À l’audience du 3 octobre 2025, le tribunal entend les parties et met l’affaire en délibéré.
Sur ce, le tribunal,
Sur le sursis à statuer
L’article 378 du code de procédure civile dispose que la décision de sursis suspend le cours de l’instance pour le temps ou jusqu’à la survenance de l’événement qu’elle détermine.
Aux termes de l’article 4 du code de procédure pénale, l’action civile en réparation du dommage causé par l’infraction prévue par l’article 2 peut être exercée devant une juridiction civile, séparément de l’action publique.
Toutefois, il est sursis au jugement de cette action tant qu’il n’a pas été prononcé définitivement sur l’action publique lorsque celle-ci a été mise en mouvement.
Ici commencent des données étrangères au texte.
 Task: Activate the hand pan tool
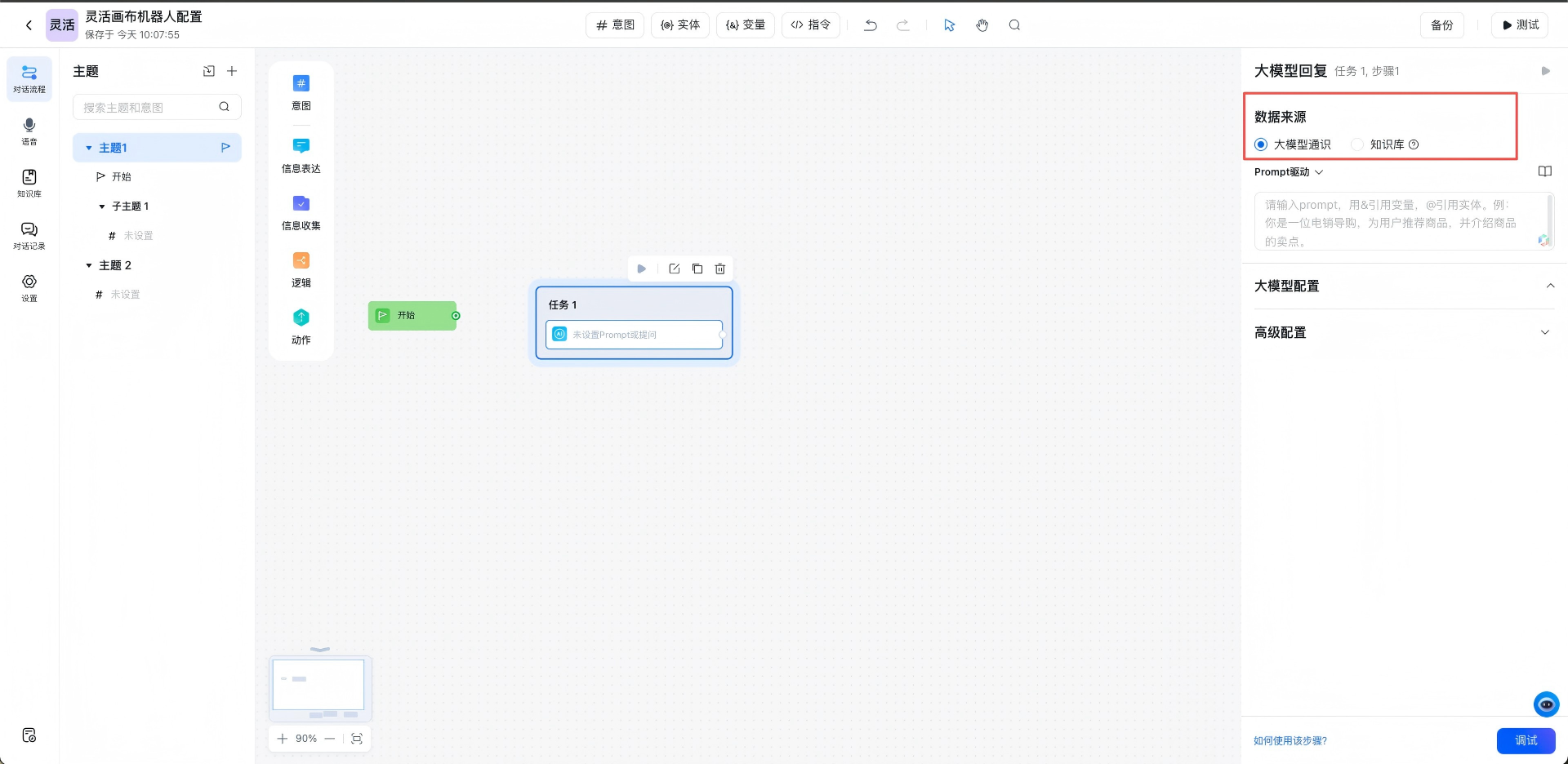tap(982, 25)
La mise en mouvement de l’action publique n’impose pas la suspension du jugement des autres actions exercées devant la juridiction civile, de quelque nature qu’elles soient, même si la décision à intervenir au pénal est susceptible d’exercer, directement ou indirectement, une influence sur la solution du procès civil.
Il ressort de ce texte que, d’une part, lorsque l’action civile vise la réparation du dommage causé par l’infraction, le juge civil doit surseoir à statuer tant qu’il n’a pas été définitivement statué sur l’action publique. D’autre part, pour les autres actions civiles, la mise en mouvement de l’action publique n’impose pas la suspension du jugement, même si la décision pénale peut avoir une influence sur le procès civil.
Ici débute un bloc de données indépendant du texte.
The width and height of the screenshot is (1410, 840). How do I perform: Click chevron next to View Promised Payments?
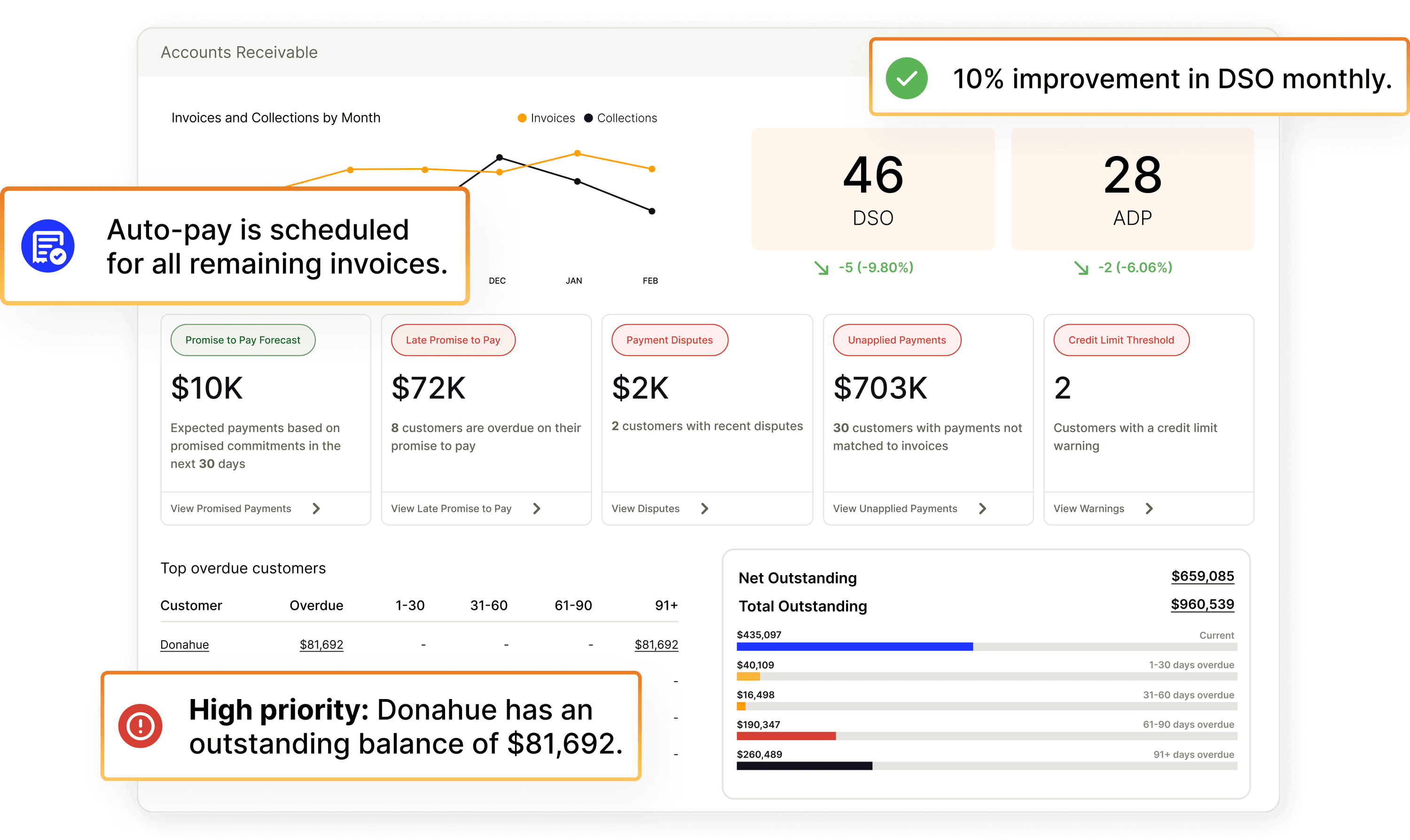point(316,508)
En l’espèce, Monsieur [Q] [M] s’oppose au sursis à statuer au visa de l’alinéa 3 de l’article 4 du code de procédure pénale, au motif que les plaintes pénales déposées contre Monsieur [K] [D] n’ont aucune incidence sur sa demande, puisqu’il serait totalement étranger aux décisions qui pourraient être rendues par la juridiction pénale.
Or, si cette qualification concernant les liens entre protagonistes revient à la juridiction pénale, il appert de constater malgré tout, que contrairement à ce qui est prétendu, il existe bien une connexité entre les plaintes pénales déposées contre Monsieur [K] [D], au détriment de la société CIFP, et les différents intervenants des dossiers, dont Monsieur [Q] [M], qui ont bénéficié ou auraient pu bénéficier des agissements de Monsieur [K] [D].
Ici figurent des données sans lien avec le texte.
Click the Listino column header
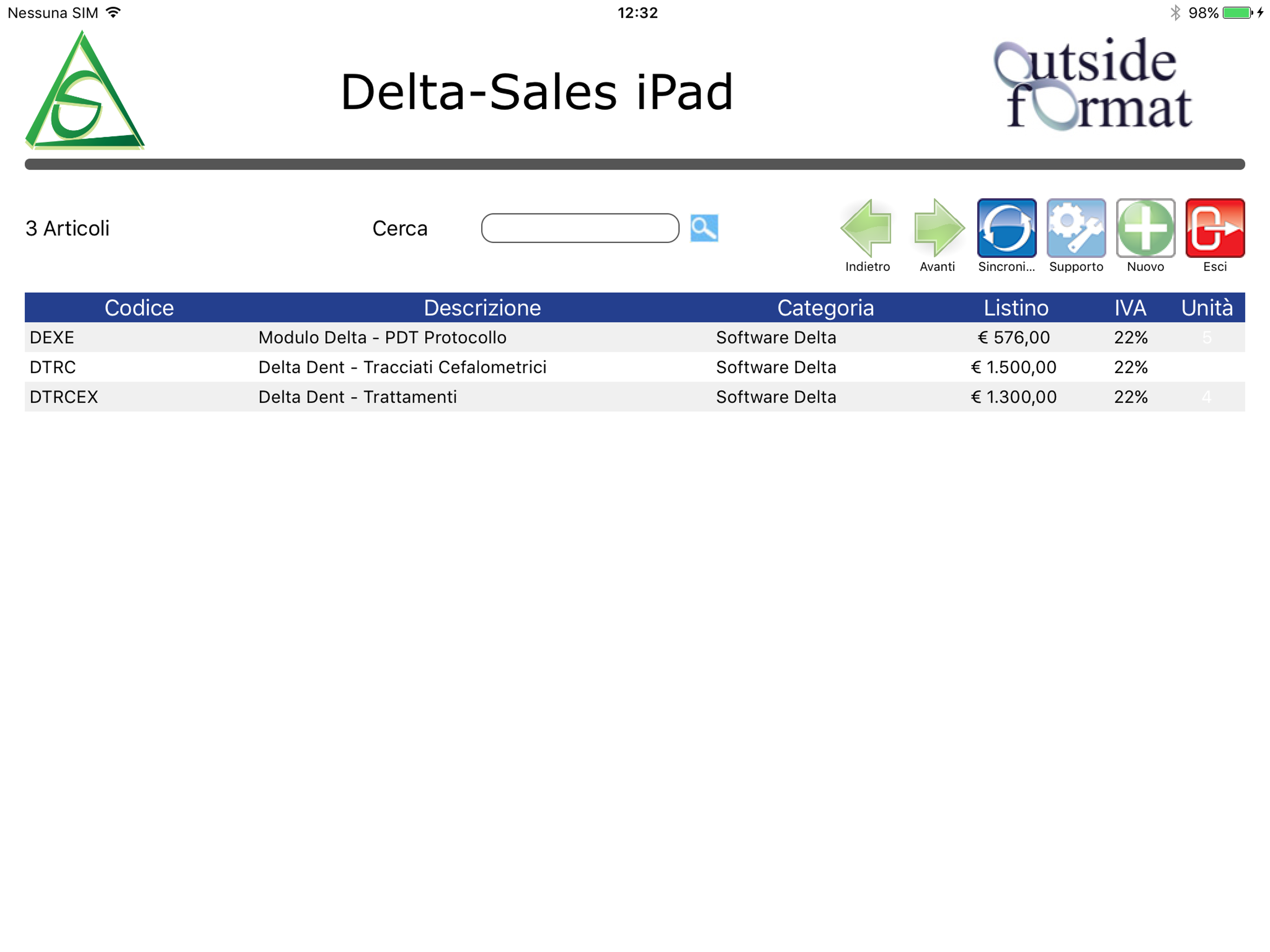 (1016, 308)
Donc, contrairement à ce qui est soutenu, Monsieur [Q] [M] n’est pas « totalement étranger » aux procédures pénales en cours.
En outre, il suffit de parcourir les plaintes pénales versées au débat pour constater que Monsieur [Q] [M] y est nommément désigné, aux fins de voir reconnaître sa complicité dans l’établissement de faux intellectuel et de son usage.
En l’espèce, dès lors que Monsieur [Q] [M] est directement mis en cause dans les plaintes pénales, la connexité est indubitablement matérialisée, et qu’il ne saurait exister d’action civile autre que celle en réparation du dommage causé par l’infraction, en tant qu’il s’agit d’une action diligentée de façon spécifique dans le prolongement de l’action pénale, le sursis à statuer ne peut qu’être prononcé au visa des alinéas 1 et 2 de l’article 4 du code de procédure pénale.
Sur les autres demandes
Les autres moyens des parties quant au fond, ainsi que les dépens, sont réservés.
Par ces motifs :
Le tribunal, après avoir délibéré conformément à la loi, statuant par jugement susceptible d’appel dans les seuls cas et conditions prévues par l’article 380 du code de procédure civile, assisté du greffier;
Sursoit à statuer dans l’attente de la décision pénale définitive à intervenir ;
Dit qu’il appartiendra à la partie la plus diligente de solliciter la remise au rôle de cette instance ;
Réserve tous droits et moyens des parties quant au fond, ainsi que les dépens de greffe, liquidés, s’agissant du seul coût du présent jugement, comme il est dit en en-tête, et avancés à ce titre par Monsieur [Q] [M] ;
La présente décision a été signée sur l’original conservé au greffe en minute conformément à l’article 456 du code de procédure civile et a été prononcé par mise à disposition au greffe en application de l’article 453 du code de procédure civile comme il est dit en en-tête.